Chelsea Sparks/CullmanSenese

I wanted to start this task force here, because a lot of people think of human trafficking and they think, ‘Oh, that doesn’t happen here’, but it does.”
Kathy Wilson, Cullman Juvenile Probation Officer

CULLMAN – Human trafficking is a term rarely heard in the community, but it is a term with which everyone should become familiar. It happens every day, and it is a growing problem right in Cullman’s backyard. This enemy does not discriminate, affecting all different races, socioeconomic classes and gender.

Human trafficking is defined as the illegal movement of people, typically for the purposes of forced labor or sexual exploitation. This term covers more scenarios than one might think, and is certainly not an issue that only happens overseas. In fact, according to the Huntsville-Madison Human Trafficking Task Force’s website, it is the second largest criminal industry in the world.  Patricia McCay, chair of the Huntsville-Madison Human Trafficking Task Force, stated that this problem happens here in the U.S. and it is not foreign nationals that make up the bulk of our victims.

“Over 80 percent of those who are trafficking victims in the U.S. are U.S. citizens,” McCay said.

“We do have problems in this state, and until people know about it, they’re never going to look for it. Not everyone is going to see or find it, but it is there and until you become aware of it, you cannot fix it.”

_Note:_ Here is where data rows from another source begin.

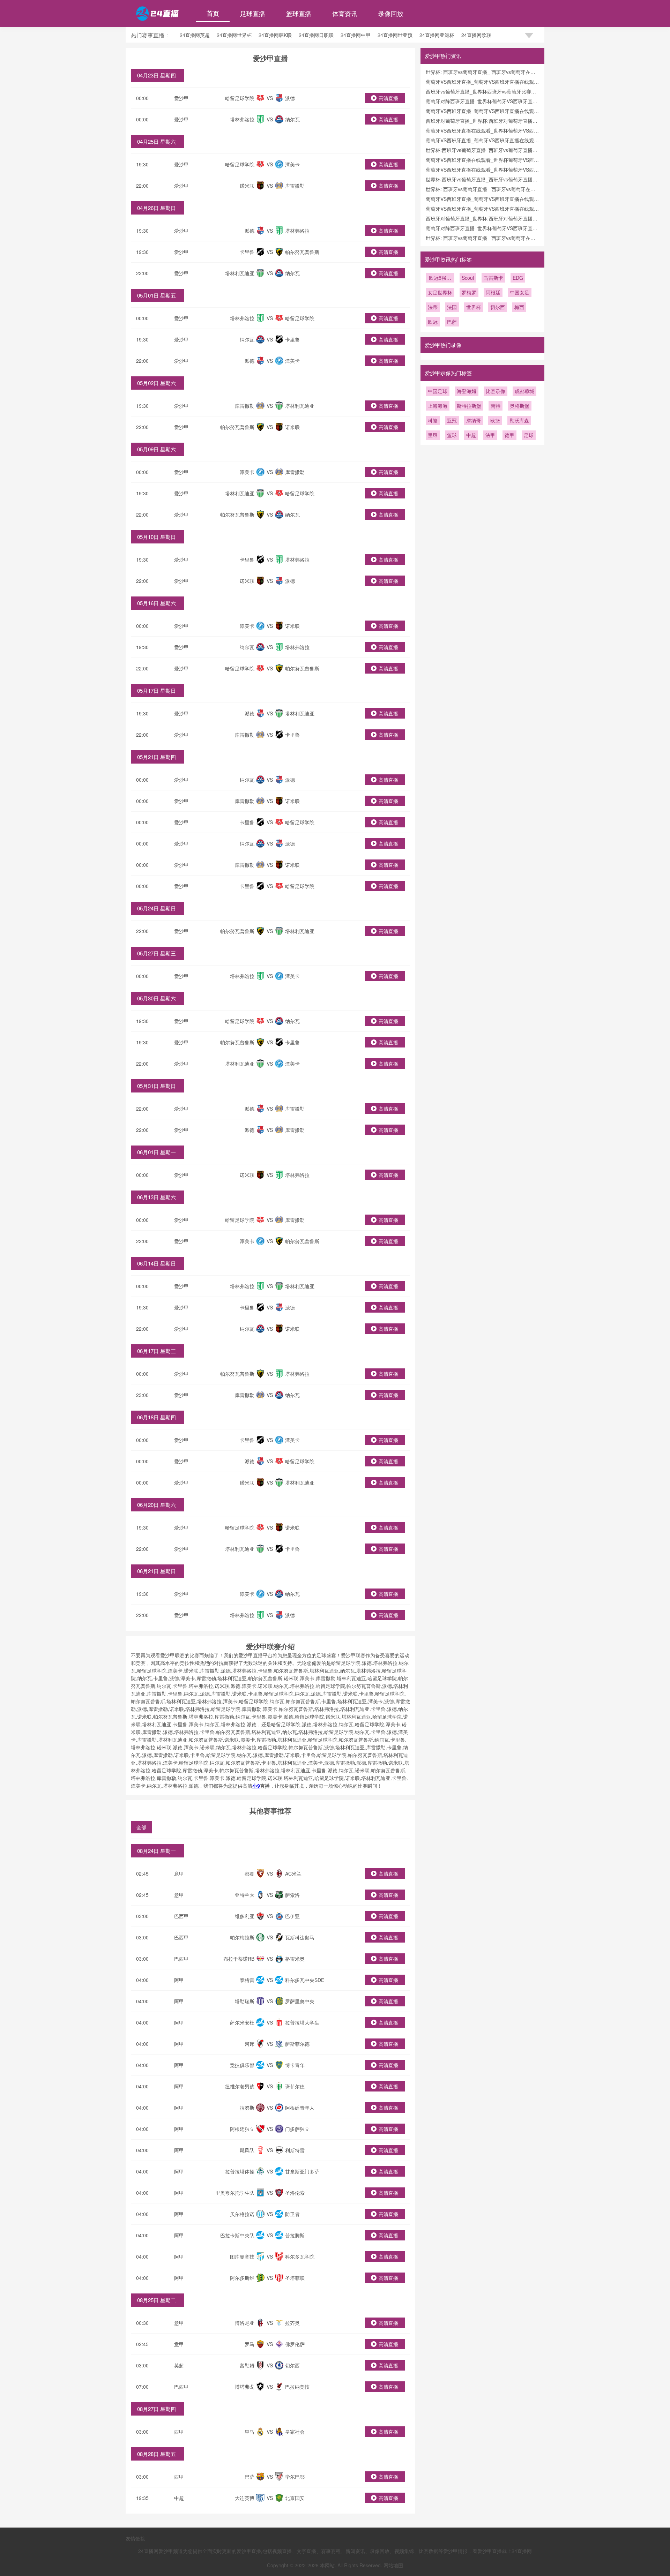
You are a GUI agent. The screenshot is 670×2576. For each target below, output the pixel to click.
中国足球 (437, 391)
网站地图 (393, 2565)
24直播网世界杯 (234, 34)
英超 (179, 2365)
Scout (468, 277)
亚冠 (452, 420)
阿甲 (179, 1979)
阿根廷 (493, 292)
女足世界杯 (440, 292)
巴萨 (452, 321)
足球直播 (252, 13)
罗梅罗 (469, 292)
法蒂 (433, 306)
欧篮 (495, 420)
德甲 (509, 434)
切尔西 (497, 306)
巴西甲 (181, 1916)
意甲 (179, 1873)
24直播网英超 (195, 34)
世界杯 (473, 306)
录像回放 (390, 13)
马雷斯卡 (493, 277)
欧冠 (433, 321)
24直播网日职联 (316, 34)
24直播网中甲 (356, 34)
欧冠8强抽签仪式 (440, 278)
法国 (452, 306)
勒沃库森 (519, 420)
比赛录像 (495, 391)
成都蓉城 (524, 391)
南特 (495, 405)
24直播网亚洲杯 (436, 34)
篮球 (452, 434)
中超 (179, 2497)
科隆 (433, 420)
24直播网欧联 (476, 34)
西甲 (179, 2431)
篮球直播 (298, 13)
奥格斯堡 (519, 405)
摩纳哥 (473, 420)
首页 (213, 13)
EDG (518, 277)
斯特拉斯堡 (469, 405)
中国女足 (519, 292)
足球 (529, 434)
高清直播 (388, 98)
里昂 (433, 434)
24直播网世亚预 (395, 34)
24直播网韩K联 (275, 34)
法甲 (490, 434)
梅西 (519, 306)
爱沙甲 (181, 98)
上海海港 (437, 405)
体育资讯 (344, 13)
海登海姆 (466, 391)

It is this awareness that has spurned Cullman Juvenile Probation Officer and current Huntsville-Madison task force member, Kathy Wilson, to begin building a task for Cullman County. A meeting took place on Wednesday to begin forming a team made up of representatives of the local Child Advocacy Center, the Cullman Sheriff’s Department, Juvenile Probation, Daystar Church and the District Attorney’s Office.

“We are looking to get a grant right now that would allow us to educate the community and set the task force up,” Kay Bell of Cullman Juvenile Probation said in the meeting. “We have to have a partnership between a victim service and prosecution. I really just want us to get ahead of this problem, because it is so close to us with these interstates being so close to us and we have already witnessed these behaviors but probably didn’t recognize it for what it was.”

Talks began of how the grant money would be used, and how best to set up the new task force team. Kathy Wilson, who has been working with Huntsville’s program, explained what the plan of action for North Alabama has been so far.

“The task force in Huntsville has been geared toward education of the community,” Wilson said. “I wanted to start this task force here, because a lot of people think of human trafficking and they think, ‘Oh that doesn’t happen here’, but it does.”

Wilson went on to state in the meeting that a large portion of human trafficking victims are under the age of 18. These teens and children are often lured by someone who claims to be a friend, who introduces them to a person that ultimately ensnares them into a trap. Trafficking is a much wider umbrella than one might think, including domestic servitude, sweatshops and migrant agricultural work which is known as labor trafficking. 

“This is something that we are going to have to face and deal with,” said District Attorney Wilson Blaylock. “It’s coming, and is already all around us, and so it is so important to have these resources in place for when we finally do see it in Cullman and surrounding areas.”